Coastal Conservation Association

The CCA started a Pacific Northwest "division" to focus on the NW Salmon and Steelhead. Below is an excerpt from a press release listed on their web site (, which really drove the point home for me.

"We restored a run of Coho salmon to a creek that Washington Department of Fish and Wildlife declared dead only to see commercial fisheries cripple it again," said Gary Loomis, founder of G. Loomis Rods and a key figure in the effort to bring CCA to the Northwest. "In 1996, when we started, there were 32 salmon in that creek. We brought it back to 16,000 spawning, native fish. Two years ago, commercial gillnetters targeted that run of salmon. Only 6,100 made it back. They targeted them again this year. That was when we decided we needed to try and bring CCA to the Northwest to help us stop the over harvest of our native and wild fish runs."

I like to fish for, catch and eat salmon but there needs to be responsible harvesting of this diminishing resource.  Sure there are a multitude of factors affecting the decline of the salmon returns, commercial and sport fishing, hydroelectric dams and habitat destruction, just to name a few.  And with the fewer returning salmon, the commercial fishing industry has struggled to profit but if they effectively fish a run to extinction, what will they catch to earn a living?

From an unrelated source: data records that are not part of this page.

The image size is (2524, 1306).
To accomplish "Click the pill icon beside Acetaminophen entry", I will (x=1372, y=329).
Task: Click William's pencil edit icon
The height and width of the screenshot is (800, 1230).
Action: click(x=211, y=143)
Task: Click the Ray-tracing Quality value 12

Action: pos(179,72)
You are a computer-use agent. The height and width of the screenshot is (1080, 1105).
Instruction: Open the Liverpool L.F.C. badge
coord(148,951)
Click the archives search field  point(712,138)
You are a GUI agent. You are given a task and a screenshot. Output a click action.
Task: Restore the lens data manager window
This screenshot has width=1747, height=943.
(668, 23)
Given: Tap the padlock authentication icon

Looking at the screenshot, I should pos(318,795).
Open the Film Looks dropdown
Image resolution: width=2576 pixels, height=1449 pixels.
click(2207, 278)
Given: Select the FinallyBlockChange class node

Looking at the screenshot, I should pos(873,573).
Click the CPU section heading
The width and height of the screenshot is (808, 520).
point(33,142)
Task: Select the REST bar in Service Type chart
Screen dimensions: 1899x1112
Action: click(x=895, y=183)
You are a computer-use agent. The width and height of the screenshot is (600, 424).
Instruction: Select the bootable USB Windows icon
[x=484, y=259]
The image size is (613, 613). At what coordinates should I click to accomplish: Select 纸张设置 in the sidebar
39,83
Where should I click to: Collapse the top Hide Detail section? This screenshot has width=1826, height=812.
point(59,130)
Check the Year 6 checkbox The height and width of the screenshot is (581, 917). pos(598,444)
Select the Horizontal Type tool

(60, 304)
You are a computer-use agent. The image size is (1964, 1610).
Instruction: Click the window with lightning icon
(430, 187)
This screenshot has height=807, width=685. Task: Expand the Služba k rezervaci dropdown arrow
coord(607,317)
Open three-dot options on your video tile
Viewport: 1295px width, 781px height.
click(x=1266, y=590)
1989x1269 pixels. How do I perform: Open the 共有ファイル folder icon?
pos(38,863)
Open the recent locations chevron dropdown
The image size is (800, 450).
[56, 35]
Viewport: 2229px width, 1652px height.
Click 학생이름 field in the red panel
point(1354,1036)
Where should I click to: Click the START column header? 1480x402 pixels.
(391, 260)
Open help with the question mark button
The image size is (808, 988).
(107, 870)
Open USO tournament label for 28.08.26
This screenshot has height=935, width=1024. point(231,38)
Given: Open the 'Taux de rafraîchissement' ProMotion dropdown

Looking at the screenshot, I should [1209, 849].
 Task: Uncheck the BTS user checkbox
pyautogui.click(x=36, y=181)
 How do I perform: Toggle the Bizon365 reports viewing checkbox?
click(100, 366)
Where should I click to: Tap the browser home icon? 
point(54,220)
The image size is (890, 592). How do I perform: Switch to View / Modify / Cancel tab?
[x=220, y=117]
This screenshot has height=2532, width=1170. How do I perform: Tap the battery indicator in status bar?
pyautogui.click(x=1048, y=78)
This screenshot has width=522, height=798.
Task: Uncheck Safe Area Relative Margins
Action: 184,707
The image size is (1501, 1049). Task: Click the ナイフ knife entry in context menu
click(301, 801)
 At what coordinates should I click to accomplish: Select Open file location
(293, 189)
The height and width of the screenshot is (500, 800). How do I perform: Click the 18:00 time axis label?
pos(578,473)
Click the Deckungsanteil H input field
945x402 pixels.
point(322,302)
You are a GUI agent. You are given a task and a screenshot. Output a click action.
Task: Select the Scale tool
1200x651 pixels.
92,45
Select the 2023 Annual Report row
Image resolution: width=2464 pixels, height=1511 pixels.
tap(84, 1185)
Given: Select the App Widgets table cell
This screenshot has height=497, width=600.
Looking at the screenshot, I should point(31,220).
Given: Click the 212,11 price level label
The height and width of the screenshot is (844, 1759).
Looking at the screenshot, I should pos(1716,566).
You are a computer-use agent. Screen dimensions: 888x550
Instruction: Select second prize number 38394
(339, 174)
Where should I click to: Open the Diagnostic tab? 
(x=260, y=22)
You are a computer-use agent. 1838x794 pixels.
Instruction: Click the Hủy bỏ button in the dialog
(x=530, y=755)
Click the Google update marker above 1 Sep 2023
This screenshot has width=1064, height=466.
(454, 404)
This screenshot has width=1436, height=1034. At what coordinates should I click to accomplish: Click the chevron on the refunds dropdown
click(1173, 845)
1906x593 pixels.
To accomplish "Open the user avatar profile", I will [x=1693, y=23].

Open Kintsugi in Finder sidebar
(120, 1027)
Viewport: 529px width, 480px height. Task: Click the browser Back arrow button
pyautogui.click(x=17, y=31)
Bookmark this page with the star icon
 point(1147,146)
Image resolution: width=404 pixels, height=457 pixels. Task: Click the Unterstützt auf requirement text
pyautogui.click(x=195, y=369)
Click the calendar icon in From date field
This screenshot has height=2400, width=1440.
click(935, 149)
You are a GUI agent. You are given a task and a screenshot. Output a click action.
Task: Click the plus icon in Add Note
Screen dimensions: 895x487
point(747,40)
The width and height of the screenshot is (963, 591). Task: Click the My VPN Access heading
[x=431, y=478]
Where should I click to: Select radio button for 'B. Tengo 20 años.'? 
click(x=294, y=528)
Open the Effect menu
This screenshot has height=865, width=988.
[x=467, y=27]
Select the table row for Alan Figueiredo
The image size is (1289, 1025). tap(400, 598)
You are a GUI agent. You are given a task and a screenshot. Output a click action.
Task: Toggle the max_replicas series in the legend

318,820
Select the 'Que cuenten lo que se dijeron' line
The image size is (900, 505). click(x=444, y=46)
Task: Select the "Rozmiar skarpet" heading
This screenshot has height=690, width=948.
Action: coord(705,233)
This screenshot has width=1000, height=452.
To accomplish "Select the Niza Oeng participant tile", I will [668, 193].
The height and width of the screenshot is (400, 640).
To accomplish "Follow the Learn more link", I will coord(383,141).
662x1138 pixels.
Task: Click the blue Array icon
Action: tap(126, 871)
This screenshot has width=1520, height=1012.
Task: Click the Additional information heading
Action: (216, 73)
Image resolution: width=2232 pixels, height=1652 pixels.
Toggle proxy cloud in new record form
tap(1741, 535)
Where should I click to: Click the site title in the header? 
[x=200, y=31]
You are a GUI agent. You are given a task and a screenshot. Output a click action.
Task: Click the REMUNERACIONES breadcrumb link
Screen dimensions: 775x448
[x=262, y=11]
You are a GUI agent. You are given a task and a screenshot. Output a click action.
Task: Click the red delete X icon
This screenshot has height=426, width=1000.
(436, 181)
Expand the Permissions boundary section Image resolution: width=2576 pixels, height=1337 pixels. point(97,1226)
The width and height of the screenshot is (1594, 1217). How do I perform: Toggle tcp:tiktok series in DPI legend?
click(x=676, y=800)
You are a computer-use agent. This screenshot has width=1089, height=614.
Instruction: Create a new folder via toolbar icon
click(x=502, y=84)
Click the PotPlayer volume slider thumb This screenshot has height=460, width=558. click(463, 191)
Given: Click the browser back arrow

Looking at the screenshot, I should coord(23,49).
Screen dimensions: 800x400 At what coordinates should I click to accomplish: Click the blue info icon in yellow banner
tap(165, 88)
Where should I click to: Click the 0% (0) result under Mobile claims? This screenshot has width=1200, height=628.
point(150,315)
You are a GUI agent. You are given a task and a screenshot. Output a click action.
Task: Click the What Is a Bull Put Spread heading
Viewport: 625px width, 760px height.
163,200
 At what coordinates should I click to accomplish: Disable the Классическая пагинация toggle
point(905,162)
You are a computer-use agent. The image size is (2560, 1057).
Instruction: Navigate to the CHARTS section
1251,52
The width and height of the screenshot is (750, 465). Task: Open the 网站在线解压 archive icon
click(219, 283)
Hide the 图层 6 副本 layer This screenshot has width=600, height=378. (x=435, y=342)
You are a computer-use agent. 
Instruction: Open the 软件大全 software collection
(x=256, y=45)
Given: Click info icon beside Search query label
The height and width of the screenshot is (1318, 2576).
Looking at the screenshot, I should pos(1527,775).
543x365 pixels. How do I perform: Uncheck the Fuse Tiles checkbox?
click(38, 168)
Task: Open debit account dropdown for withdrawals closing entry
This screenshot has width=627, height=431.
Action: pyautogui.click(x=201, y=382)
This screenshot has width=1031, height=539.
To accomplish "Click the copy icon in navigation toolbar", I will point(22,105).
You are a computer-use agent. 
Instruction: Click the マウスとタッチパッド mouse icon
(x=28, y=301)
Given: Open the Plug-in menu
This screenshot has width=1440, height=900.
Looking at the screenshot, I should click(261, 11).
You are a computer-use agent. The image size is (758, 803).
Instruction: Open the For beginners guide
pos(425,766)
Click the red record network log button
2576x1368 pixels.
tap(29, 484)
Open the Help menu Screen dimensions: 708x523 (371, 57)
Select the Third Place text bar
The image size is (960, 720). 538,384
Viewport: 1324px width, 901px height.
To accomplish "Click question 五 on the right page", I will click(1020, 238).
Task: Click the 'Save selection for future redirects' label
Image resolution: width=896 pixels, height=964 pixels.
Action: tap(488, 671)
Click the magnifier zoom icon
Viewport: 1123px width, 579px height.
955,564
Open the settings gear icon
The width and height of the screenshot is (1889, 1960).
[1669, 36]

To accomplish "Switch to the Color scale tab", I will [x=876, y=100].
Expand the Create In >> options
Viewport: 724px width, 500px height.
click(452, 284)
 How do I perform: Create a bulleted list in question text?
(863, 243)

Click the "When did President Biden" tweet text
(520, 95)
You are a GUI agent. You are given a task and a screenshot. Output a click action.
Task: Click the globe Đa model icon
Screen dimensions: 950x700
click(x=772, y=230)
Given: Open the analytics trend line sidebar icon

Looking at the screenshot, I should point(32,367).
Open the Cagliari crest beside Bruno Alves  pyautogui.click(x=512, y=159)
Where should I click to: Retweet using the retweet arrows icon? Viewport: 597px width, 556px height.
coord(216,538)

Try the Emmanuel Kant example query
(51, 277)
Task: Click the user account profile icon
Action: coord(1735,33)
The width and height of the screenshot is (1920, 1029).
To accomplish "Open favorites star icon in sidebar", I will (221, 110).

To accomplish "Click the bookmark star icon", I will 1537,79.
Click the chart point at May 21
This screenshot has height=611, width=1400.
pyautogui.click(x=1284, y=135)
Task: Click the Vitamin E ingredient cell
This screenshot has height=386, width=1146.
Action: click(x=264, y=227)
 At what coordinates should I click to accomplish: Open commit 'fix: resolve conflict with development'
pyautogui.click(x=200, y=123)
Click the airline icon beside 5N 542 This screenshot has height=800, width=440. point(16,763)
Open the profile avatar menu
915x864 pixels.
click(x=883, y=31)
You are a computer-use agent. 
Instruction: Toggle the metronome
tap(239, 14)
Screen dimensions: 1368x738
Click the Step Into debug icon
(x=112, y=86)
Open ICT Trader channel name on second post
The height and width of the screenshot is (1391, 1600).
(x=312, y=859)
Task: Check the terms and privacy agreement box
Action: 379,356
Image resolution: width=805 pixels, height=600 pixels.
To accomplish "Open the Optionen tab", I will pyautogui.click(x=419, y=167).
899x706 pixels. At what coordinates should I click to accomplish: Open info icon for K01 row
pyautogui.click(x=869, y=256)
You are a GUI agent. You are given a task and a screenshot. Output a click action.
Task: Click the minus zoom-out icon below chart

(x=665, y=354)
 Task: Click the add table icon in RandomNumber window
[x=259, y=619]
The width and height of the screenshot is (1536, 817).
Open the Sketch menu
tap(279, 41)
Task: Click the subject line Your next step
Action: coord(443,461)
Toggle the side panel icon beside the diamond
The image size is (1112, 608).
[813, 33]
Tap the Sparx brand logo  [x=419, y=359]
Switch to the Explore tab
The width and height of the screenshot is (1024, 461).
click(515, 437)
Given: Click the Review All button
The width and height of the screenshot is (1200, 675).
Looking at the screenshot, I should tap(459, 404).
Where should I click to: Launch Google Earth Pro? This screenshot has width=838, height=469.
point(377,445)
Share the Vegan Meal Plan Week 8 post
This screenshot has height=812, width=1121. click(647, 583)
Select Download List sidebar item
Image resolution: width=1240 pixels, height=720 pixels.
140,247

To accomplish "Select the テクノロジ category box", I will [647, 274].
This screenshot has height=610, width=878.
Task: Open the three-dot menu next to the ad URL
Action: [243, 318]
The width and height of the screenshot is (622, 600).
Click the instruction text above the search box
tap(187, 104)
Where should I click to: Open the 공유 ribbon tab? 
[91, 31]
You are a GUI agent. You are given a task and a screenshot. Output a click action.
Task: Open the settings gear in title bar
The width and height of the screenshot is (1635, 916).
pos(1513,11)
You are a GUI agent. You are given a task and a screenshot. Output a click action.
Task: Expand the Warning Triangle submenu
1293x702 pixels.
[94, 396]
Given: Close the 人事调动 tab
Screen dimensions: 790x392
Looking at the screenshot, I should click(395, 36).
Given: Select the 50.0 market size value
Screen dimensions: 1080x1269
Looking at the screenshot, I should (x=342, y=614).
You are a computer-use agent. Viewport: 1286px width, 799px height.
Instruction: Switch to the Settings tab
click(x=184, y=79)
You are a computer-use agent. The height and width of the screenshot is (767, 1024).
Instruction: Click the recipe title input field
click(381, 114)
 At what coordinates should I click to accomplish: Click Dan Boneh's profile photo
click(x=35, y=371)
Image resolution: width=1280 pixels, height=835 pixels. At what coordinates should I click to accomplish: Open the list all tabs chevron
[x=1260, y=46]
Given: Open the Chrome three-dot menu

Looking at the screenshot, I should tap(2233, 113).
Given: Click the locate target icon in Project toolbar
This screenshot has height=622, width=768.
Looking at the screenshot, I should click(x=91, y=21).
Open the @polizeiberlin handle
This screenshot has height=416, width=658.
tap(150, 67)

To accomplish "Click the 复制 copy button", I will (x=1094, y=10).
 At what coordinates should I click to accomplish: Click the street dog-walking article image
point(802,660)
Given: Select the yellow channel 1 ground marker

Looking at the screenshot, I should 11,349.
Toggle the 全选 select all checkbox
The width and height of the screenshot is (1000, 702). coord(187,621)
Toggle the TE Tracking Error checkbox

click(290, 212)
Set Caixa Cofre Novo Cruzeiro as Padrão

I think it is sad that when the Lewis & Clark Expedition reached the Columbia River, they estimated that 16 million salmon where returning to spawn each year. This past spring the forecast was that almost 270,000 adult Chinook might return to the Columbia River. Based on all the excitement, you would have thought there was no longer a problem getting the salmon to return. Let's do the math, 270,000 is 1.7 percent of the 16,000,000 estimated by Lewis & Clark and company. It is time to tell the policy makers at the Oregon and Washington Fish and Wildlife Departments that while 270,000 (native and hatchery) is better than recent returns, it is time to get serious about restoring the runs of native, wild salmon.